Passage provided Block Start
May 9, 2022 | Your Stories
Fr. Stephen Van Lal Than

​The Deras family. From left to right: the children Iliana, Sophia and Beyli in front; and parents Heather and Wilmer. COURTESY OF AMY POINTER

A Holy Week of healing

How becoming a sponsor helped close wounds the pandemic left behind

BY AMY POINTER, SPECIAL TO THE WESTERN KENTUCKY CATHOLIC

My husband and I joined our local RCIA program for the first time in the fall of 2018. We both had the desire to bring our family into the Catholic faith, but in the winter of that same year we battled something we’d never expected: my husband’s slide into alcoholism powered by PTSD from serving in the military. We both dropped out of the program as he dealt with his disease, entering a treatment program with the VA in another state. It was through our mutual love of Catholicism that we came back together and healed the hurts left from those hard years. Catholicism truly saved our marriage. In the fall of 2019, it wasn’t even a question that we wanted to reenter RCIA and finish the process.

Then the pandemic happened. Our progress into the faith hit a wall. In-person meetings turned to zoom. The Easter Vigil was canceled. Our group began entering the Church sporadically through the summer months. I looked at my spouse before our turn arrived in September 2020, and said, “Do you think we are meant to be saints or something? Because it’s feeling like the devil is working hard to keep us from becoming Catholic.”

I felt guilty for feeling disappointed that we weren’t doing things “the right way,” but I felt fulfilled and ecstatic to see my children get baptized and for our family to partake in the Eucharist together. Still, I felt ashamed when I thought of Holy Week with a tinge of jealousy.
Passage provided Block End
Exercise instructions: Continue the Holy Week healing story from the end of the passage above.
Supplied information Block Start
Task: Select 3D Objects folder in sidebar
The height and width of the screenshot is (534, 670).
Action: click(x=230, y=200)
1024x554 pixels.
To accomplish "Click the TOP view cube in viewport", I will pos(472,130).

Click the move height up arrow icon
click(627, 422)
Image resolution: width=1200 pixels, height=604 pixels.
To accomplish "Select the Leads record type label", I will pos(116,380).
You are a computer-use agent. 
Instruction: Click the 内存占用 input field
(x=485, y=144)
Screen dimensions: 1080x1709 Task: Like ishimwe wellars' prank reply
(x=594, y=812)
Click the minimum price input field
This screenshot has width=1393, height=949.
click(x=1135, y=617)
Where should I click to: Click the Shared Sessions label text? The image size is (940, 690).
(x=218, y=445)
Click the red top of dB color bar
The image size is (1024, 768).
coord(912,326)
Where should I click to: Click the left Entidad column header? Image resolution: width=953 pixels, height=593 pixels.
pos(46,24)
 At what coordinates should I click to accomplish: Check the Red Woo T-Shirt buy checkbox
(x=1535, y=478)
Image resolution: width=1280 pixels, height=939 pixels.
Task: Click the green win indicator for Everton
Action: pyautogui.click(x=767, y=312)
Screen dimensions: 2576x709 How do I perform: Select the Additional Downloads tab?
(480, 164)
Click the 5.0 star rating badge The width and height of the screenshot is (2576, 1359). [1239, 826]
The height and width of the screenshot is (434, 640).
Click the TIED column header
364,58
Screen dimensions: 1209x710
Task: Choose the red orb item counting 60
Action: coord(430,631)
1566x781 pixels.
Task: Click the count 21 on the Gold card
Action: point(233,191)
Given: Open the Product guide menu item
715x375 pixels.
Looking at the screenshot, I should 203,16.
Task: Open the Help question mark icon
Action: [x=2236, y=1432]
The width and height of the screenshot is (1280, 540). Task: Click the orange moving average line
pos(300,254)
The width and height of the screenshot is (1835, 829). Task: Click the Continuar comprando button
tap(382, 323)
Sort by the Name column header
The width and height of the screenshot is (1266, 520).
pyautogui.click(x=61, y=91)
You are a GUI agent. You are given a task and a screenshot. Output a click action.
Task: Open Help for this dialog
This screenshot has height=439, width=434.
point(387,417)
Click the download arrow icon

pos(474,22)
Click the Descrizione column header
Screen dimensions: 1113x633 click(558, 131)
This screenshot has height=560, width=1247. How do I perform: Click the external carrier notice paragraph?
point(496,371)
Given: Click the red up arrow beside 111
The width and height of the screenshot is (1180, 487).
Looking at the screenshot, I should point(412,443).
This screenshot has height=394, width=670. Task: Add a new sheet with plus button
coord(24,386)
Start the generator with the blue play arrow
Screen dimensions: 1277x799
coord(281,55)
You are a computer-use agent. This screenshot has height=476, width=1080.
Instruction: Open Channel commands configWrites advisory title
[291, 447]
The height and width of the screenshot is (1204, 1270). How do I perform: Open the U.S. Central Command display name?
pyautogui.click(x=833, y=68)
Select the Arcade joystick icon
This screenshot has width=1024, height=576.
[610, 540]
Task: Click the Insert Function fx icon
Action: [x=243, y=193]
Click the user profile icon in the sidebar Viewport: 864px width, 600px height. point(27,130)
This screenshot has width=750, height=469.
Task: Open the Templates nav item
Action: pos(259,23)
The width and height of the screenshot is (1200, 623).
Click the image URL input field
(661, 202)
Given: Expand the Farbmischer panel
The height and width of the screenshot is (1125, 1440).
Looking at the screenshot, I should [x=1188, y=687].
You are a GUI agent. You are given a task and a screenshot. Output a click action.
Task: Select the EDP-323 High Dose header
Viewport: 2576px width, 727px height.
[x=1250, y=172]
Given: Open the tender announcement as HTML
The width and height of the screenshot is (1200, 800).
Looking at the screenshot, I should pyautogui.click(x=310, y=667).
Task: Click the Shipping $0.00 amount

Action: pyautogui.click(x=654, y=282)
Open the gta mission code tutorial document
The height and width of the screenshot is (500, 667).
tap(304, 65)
Supplied information Block End
Task result:
In the fall of 2021 our priest, Fr. Carl McCarthy, called me and asked me if I’d be interested in being a sponsor to a woman entering the RCIA program. It was serendipitous, because I’d been wanting to get more involved in our parish and with the people in it. Being an “introverted extrovert,” I have a hard time stepping out of my comfort zone and seeking social opportunities. When he called, I thought perhaps it was God himself willing me to get out and around others, so I quickly said yes.

I met the Deras family at an RCIA meeting and instantly connected to Heather, the woman I would be sponsoring. I looked forward each week to attending the classes with her and her family (her husband Wilmer, and daughters Iliana, Beyli, and Sofia), and I loved having the chance to share the faith with them and answer questions they had. It was exactly what I’d been looking for. When they asked me to be the godmother to the girls, I cried tears of happiness because I felt so honored.

Holy Week came, and I was open with them that I knew little about it or the events that it directly involved. It was something I hadn’t experienced, given last year when the time arrived my kids were sick and we had only attended Mass on Easter Sunday. I was as new to it as they were. And to be frank, that small space of sadness for what my family had missed still poked at my soul occasionally. I was afraid I’d feel jealous seeing the Easter Vigil unfold, and that made me feel ashamed.

Thankfully, the opposite happened.

As we entered our darkened church, lit only by the fire outside and our candles in our hands, any negative thoughts on the experience evaporated. I felt called to be there this way… this was the way I was meant to experience it, leading others into our faith and our Church. Whatever obstacles that had blocked our path before were for a reason, because at that moment, I knew this was the right time and it was the right night for it all.

We listened as Deacon Gayle Rhodes sang the longest song I’ve ever heard (the Exultet, the Proclamation of Easter.) We circled the baptismal font as a group of children all became one with our Church. We stood together in the front as our large group of candidates was confirmed.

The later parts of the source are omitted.